▶ **Problem requirements**
Beginning with the line that contains "Given: Click the" and ending with the last line of the records, write out each line exactly and omit the pictures.

Supplied information Start Marker

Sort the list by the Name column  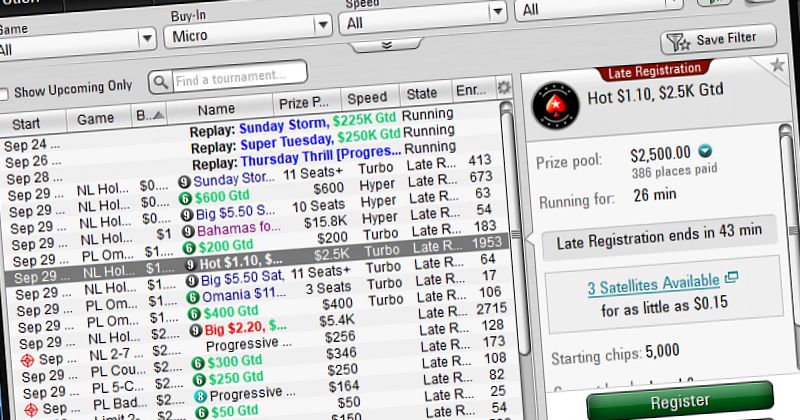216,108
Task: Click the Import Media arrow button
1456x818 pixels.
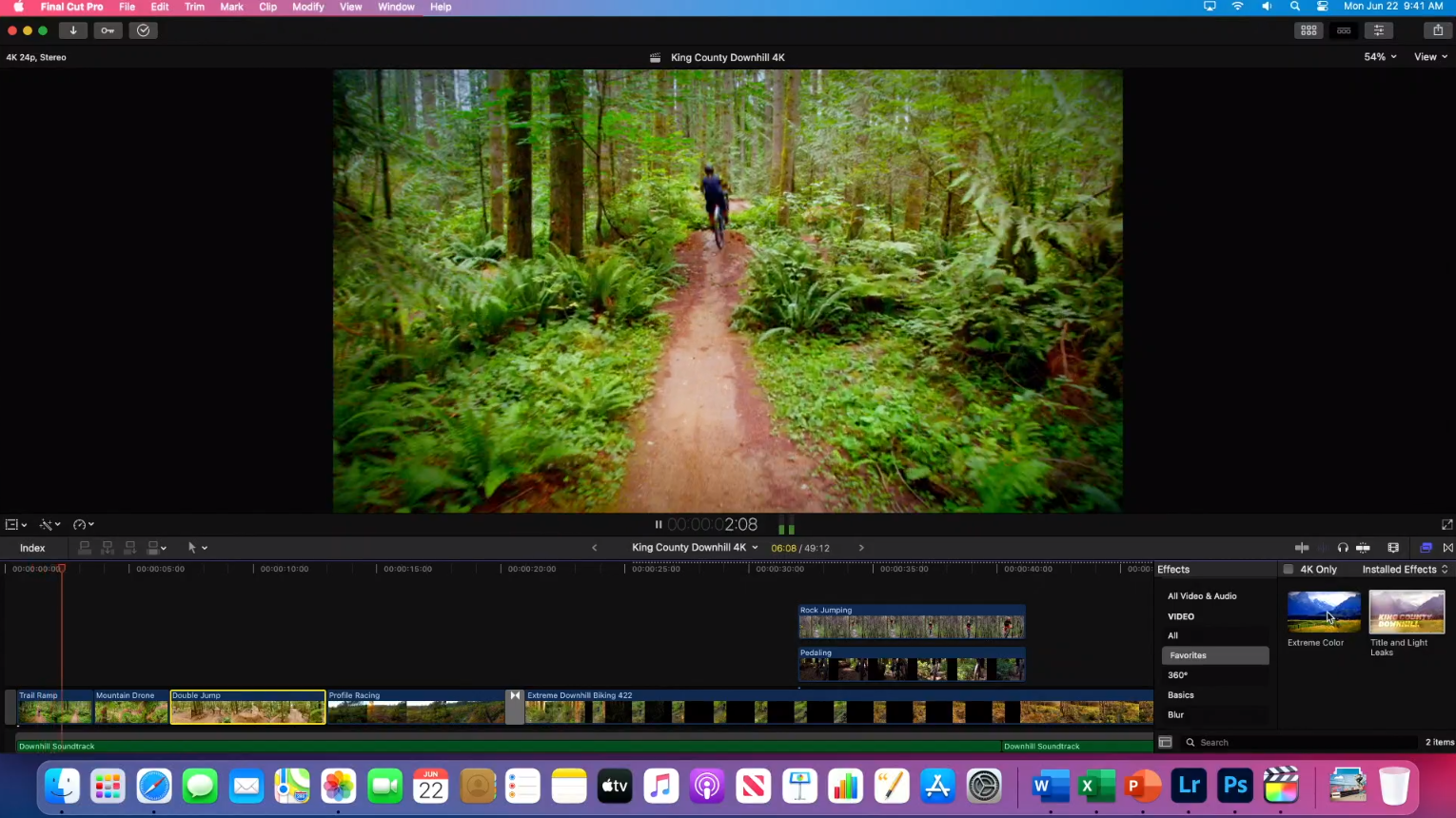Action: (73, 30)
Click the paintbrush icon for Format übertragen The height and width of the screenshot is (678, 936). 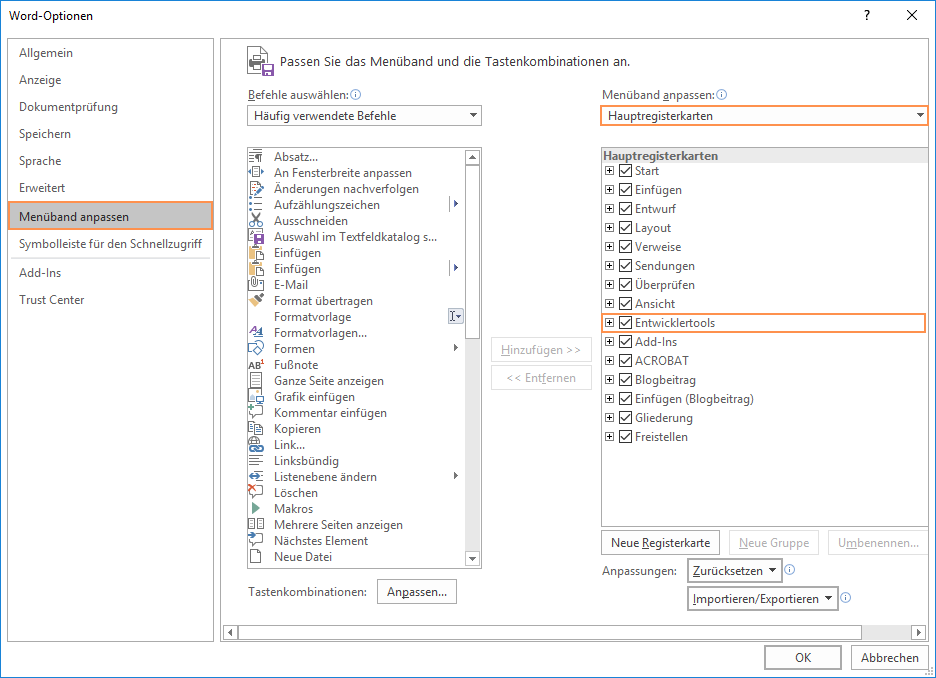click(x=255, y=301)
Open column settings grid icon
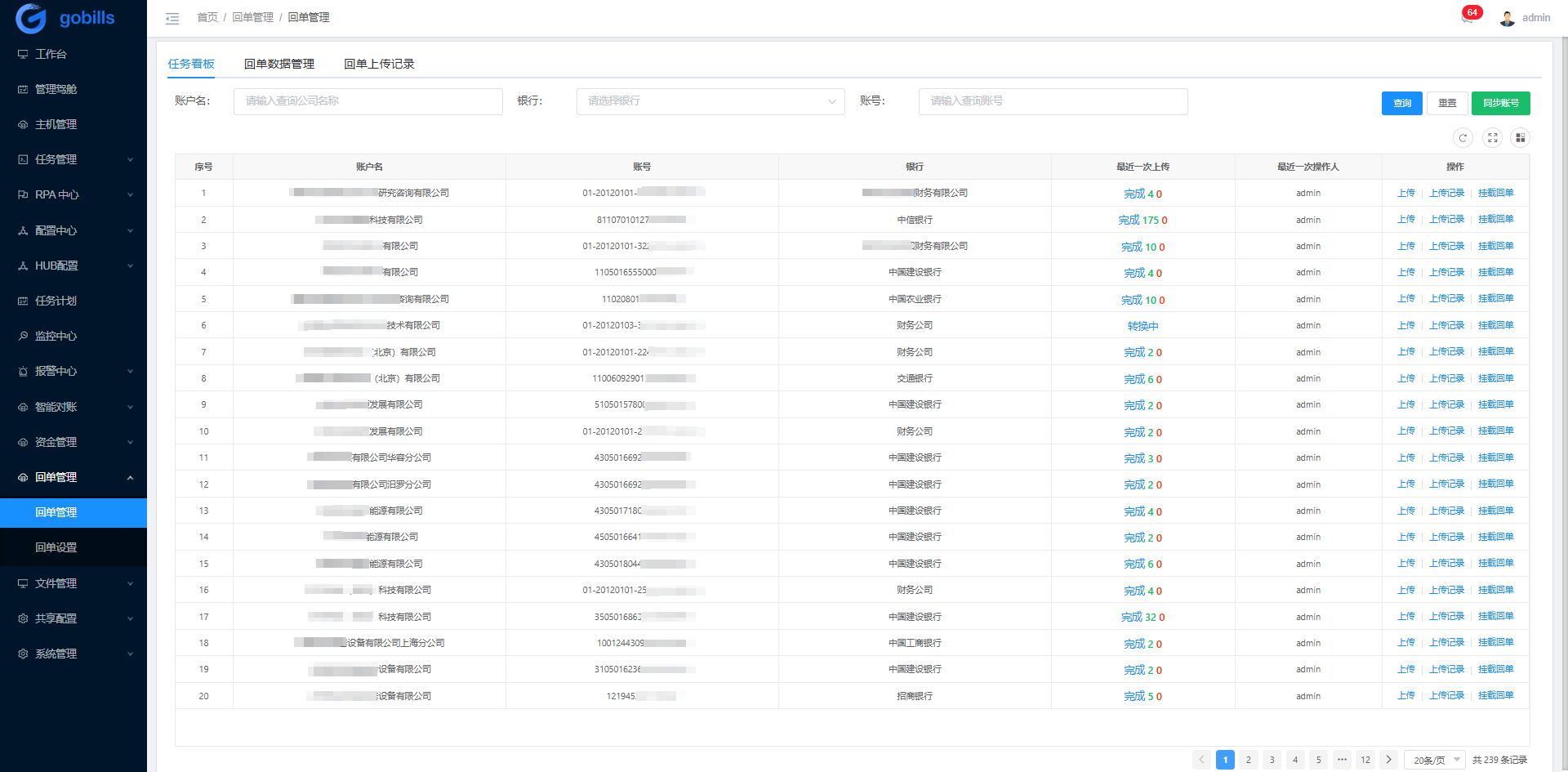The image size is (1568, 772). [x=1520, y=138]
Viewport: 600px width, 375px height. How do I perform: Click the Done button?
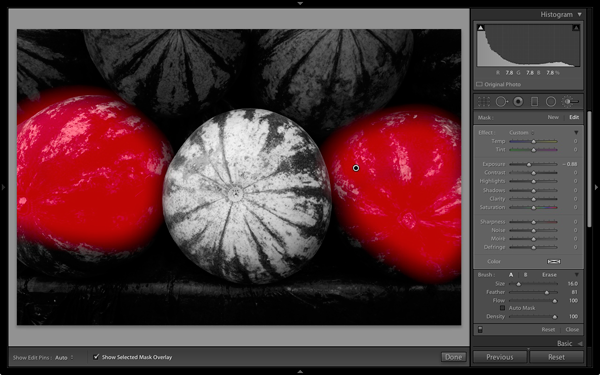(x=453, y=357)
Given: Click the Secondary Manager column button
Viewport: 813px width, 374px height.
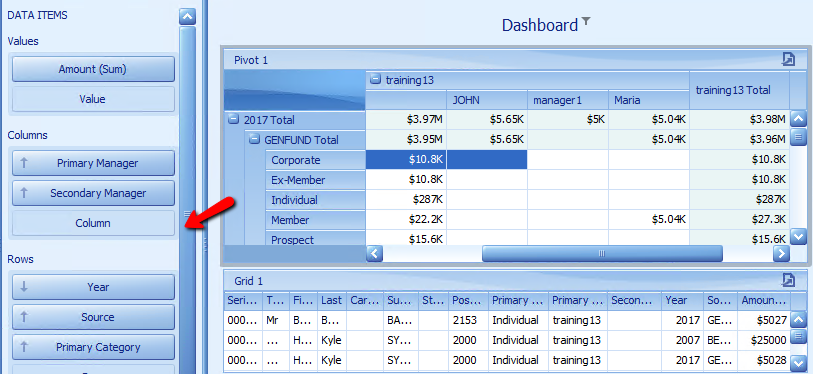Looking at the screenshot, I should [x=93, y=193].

Supplied information End Marker

▶ **Finished exercise**
Given: Click the Secondary Manager column button
Viewport: 813px width, 374px height.
Looking at the screenshot, I should [x=93, y=193].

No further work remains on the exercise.